A tiny town, almost a village, nestles on one of the most scenic beaches in Gujarat, about 38 km from Udvada village. Almost a century ago, when a vibrant Parsi community existed, it had, somewhat unusually, more athornan families and less behdins. In one such athornan family of small means, our hero was born. Blessed with a good memory and a sonorous voice, he was a natural candidate to emerge as a fully ordained priest from the Athornan Madressa.
In his late 30s, he managed to impress the trustees of one of the oldest agiaries in Bombay to appoint him its panthaky. A panthaky, in most cases, is not an employee of the agiary trust, but one who conducts or operates it, at his risk and cost. Within weeks, our ervad saheb ensured that this fire temple, then more than 250 years old, looked bright and cheerful.
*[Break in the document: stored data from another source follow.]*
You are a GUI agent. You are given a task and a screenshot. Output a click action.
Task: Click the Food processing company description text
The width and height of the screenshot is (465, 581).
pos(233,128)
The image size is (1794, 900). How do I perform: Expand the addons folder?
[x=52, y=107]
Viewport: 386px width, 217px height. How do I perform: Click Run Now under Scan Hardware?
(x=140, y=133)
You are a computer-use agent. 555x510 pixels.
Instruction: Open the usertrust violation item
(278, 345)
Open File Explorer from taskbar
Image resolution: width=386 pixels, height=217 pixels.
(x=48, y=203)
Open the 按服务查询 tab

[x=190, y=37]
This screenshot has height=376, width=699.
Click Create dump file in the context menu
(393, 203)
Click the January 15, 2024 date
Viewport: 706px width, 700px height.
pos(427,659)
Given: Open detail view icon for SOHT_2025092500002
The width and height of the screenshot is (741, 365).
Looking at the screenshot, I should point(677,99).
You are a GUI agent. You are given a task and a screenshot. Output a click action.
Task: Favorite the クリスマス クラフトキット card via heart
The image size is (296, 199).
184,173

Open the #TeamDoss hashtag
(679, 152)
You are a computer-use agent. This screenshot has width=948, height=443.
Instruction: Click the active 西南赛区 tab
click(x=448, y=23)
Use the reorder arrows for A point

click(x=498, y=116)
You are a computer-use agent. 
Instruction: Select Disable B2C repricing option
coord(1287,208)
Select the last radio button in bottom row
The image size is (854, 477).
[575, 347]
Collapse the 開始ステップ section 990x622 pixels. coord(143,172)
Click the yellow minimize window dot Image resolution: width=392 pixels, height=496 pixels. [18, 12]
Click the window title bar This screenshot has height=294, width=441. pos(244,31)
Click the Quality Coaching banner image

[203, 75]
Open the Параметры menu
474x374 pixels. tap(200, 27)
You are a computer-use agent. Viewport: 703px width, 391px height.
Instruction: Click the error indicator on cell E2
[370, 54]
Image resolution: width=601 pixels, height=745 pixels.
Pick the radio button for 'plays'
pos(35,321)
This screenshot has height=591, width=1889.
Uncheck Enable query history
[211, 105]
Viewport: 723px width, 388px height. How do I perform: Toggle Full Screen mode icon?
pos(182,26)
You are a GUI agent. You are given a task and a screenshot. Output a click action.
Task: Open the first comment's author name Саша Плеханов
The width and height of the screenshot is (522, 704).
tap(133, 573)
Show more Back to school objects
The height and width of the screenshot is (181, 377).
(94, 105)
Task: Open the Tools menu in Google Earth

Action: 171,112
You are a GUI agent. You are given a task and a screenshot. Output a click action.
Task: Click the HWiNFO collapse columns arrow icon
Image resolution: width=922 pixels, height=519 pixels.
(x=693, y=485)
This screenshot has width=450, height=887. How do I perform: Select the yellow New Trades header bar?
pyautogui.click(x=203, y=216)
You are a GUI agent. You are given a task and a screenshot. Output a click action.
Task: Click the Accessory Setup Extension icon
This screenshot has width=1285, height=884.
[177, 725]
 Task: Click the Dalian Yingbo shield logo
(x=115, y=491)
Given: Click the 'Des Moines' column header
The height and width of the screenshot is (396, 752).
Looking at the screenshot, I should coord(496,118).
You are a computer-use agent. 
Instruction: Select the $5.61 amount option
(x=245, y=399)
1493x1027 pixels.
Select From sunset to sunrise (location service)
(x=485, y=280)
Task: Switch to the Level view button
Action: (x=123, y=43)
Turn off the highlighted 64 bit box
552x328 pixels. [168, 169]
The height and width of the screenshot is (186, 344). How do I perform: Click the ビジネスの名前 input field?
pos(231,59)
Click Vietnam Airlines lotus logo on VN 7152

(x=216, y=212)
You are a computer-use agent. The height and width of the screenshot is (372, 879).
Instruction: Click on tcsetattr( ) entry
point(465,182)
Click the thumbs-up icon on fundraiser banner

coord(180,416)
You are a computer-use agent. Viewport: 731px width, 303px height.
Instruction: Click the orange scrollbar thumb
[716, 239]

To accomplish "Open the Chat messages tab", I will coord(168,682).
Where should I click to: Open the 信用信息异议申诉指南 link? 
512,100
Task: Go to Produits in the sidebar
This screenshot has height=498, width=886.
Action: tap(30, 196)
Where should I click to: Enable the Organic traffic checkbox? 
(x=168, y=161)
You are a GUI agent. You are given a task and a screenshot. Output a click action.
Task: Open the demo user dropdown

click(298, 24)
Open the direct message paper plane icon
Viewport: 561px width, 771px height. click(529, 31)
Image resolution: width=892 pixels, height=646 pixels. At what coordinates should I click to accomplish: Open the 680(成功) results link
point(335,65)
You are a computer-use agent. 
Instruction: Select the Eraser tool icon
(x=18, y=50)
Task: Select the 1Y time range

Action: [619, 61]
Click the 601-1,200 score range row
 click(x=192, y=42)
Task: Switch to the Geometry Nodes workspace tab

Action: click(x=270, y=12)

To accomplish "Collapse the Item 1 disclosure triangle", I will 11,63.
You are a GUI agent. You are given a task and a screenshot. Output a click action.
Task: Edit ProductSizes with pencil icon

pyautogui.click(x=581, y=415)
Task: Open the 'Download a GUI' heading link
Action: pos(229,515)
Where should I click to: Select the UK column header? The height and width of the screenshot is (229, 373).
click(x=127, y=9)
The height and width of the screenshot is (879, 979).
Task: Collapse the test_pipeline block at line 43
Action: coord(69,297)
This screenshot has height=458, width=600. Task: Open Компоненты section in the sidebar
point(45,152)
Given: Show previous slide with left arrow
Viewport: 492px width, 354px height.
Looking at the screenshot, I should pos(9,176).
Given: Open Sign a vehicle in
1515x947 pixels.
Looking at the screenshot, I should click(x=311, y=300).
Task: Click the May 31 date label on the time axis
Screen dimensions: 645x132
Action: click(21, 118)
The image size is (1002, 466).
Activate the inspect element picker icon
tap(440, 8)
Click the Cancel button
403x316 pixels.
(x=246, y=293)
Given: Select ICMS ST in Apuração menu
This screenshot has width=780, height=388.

Its trustees were a motley bunch from the founder’s family — the managing trustee worked as an advertising manager with a vernacular newspaper and was an unbelievable miser; the other trustee, a dim-witted smiling giant, loved to be cast as a servant or a local idiot, in Parsi plays. Our friend was quick to tell his bosses that he would brook no interference from them in the running of the agiary. With a perpetual sardonic smile pasted on his rather handsome visage sporting a French goatee, the panthaky did not hesitate to dub his trustees, as ‘Sadantar ghelchodia’ [(‘SG’) the only original Parsi abuse (totally mad fornicators)]. For the rest of his life, he simply tolerated them.
 
 
 

 Illustration by Farzana Cooper

 
 

Ours is not a religion of abstinence. None is celibate; even the Prophet is said to have married thrice according to some texts. Good priests bring succor, solace and smiles; whether at a navjote, a wedding or a funeral, so long as they are not crassly commercial or seen as ‘babblers for money’ but display a passion for their job. They need not be orthodox or overtly liberal. They need not be learned or have mastery over the scriptures. Their job is to ensure that the worshippers feel like visiting the fire temple more often.
Our panthaky’s behdins loved him. Gone were the days when sickly looking priests listlessly droned the ritual prayers over apples which looked like lemons and malido which resembled cow dung. Aafringaans, farokshis and stooms were performed with gusto. The eagle eye of the panthaky would spot a laggard mobed dozing midway during a ritual who would soon receive a gentle kick on his rump from his boss. The behdins began to notice the enlivened agiary — brightly lit, efficiently managed; the quality of the chaasni (consecrated food) dramatically improved. The malido, enriched by egg yolk and dry fruits, made his clients salivate. The 18 days of muktad (venerating the souls of the deceased) saw a dazzling display of silver vases filled with roses and birds of paradise. The panthaky addressed the worshippers at the time of the culmination of the muktad — like a state of affairs address to the nation.
He would single out a bright mobed for praise or display his pride at one of his mobeds qualifying as a solicitor. Behdins became more liberal in doling out aashodads (cash gifts) to the mobeds praying for them, which subsidized their paltry salaries. Our friend encouraged retired employees who were navars to try their hand at being part-time mobeds. Many other of his part-timers rushed to their daytime jobs in Central Bank of India or Bombay House, just round the corner, at the stroke of 9.30 a.m., having prayed from six to nine, but not before gorging on a sumptuous sweet and savory breakfast prepared in the fire temple kitchen.
The head priest, married rather late, an Irani widow, double his size (she never used a towel after bathing, and in summer, cooled her head by placing a disgorged water melon cut in half; she could guzzle, without pausing for breath, a small pot of toddy). After the walloping she had regularly received from her deceased husband, she found the head priest to be a kind and gentle soul. Except for his die-hard gambling.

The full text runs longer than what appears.